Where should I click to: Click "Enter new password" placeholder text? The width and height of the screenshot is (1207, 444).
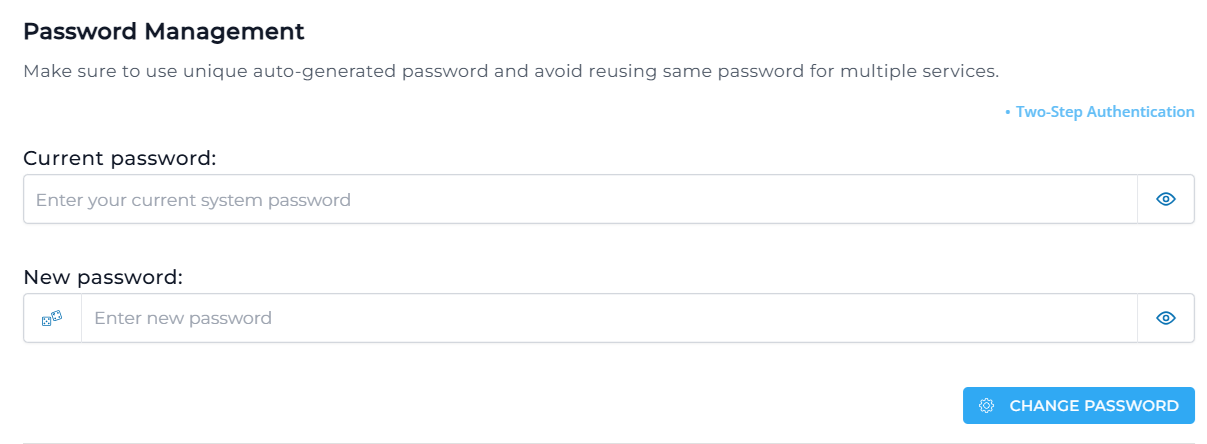click(183, 318)
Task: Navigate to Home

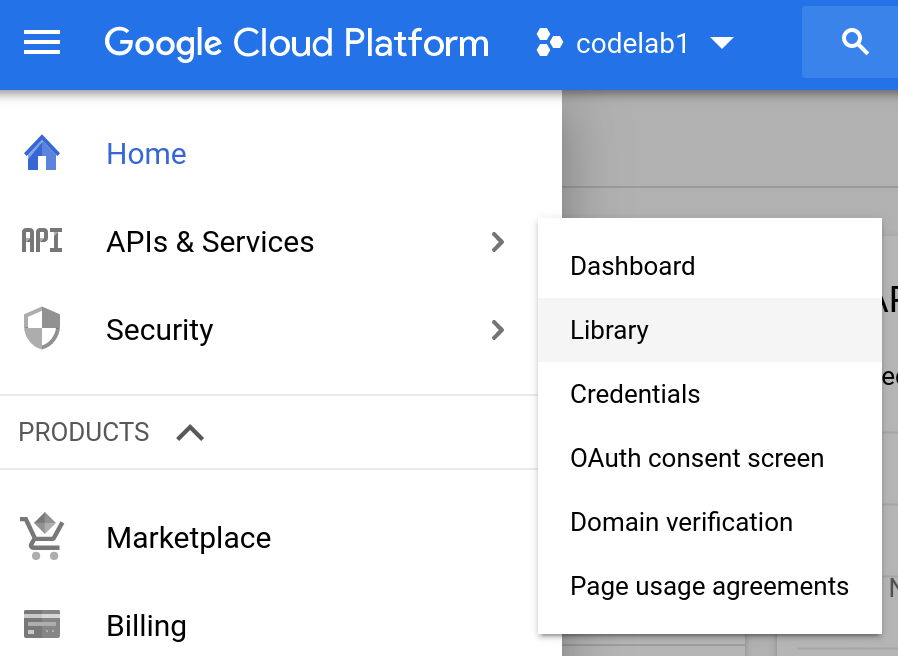Action: coord(146,153)
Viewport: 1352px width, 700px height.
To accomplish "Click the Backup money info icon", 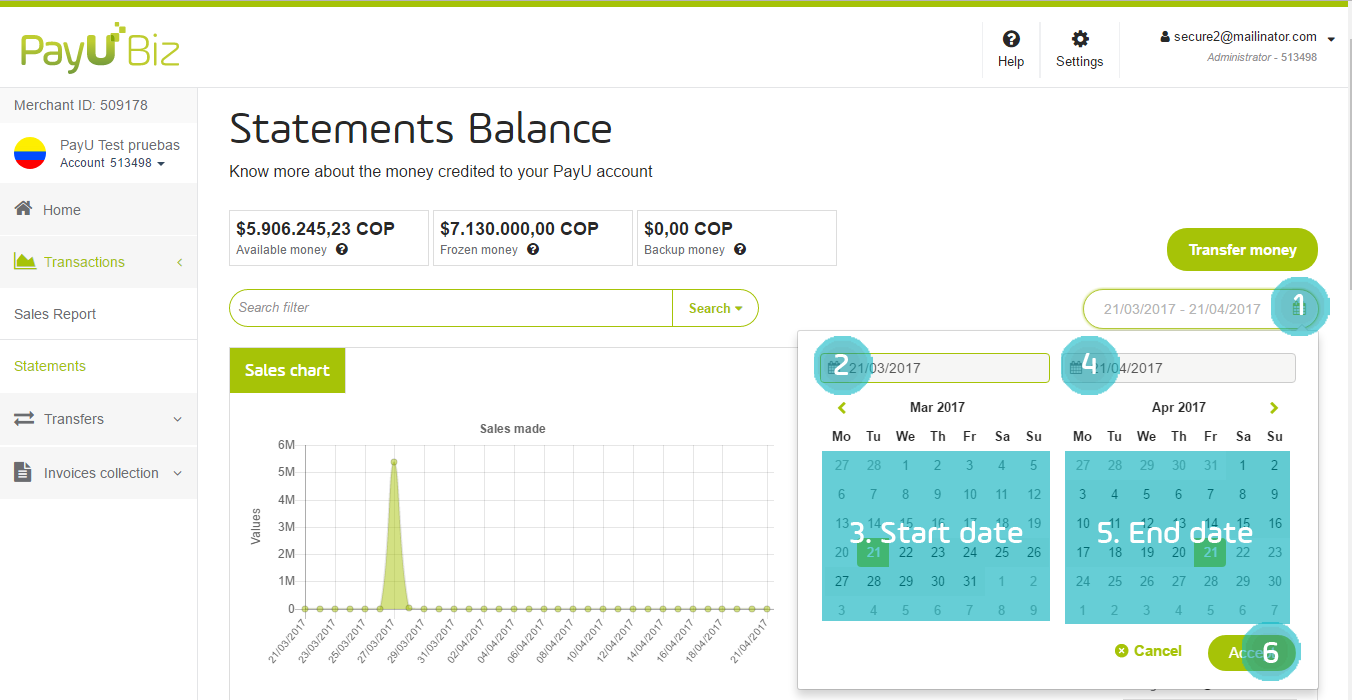I will pyautogui.click(x=740, y=249).
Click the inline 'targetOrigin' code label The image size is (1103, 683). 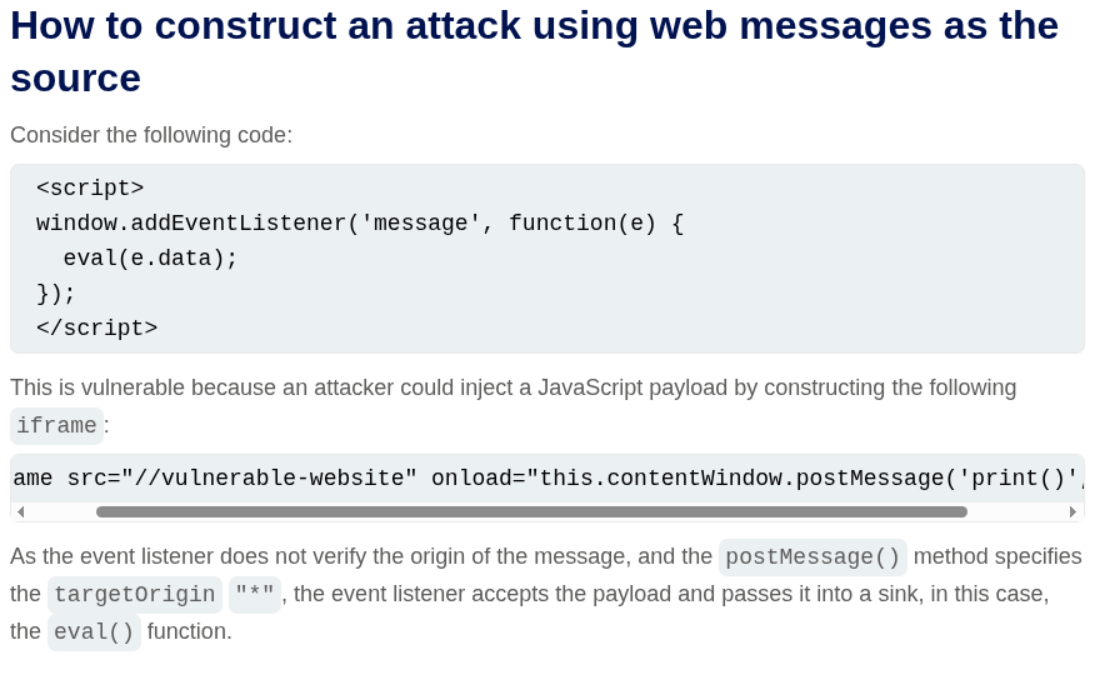pyautogui.click(x=134, y=595)
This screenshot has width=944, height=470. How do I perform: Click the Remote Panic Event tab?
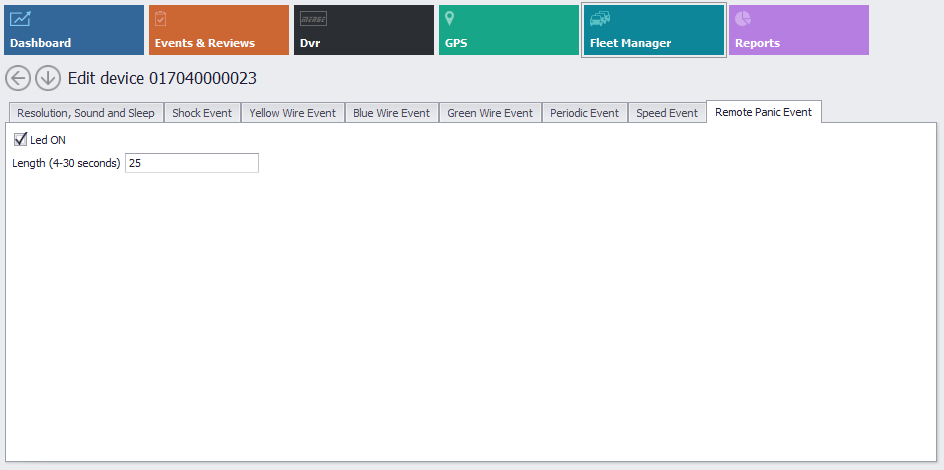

========================

▶ [Exercise prompt]: Write out the records above exactly. Begin with the first line, end with the line holding "Viewport: 1352px width, 700px height.", and drop the pictures.

▶ [Answer box]:
Where should I click to: Click "Enter new password" placeholder text? The width and height of the screenshot is (1207, 444).
click(183, 318)
Task: Navigate to Home

Action: coord(146,153)
Viewport: 1352px width, 700px height.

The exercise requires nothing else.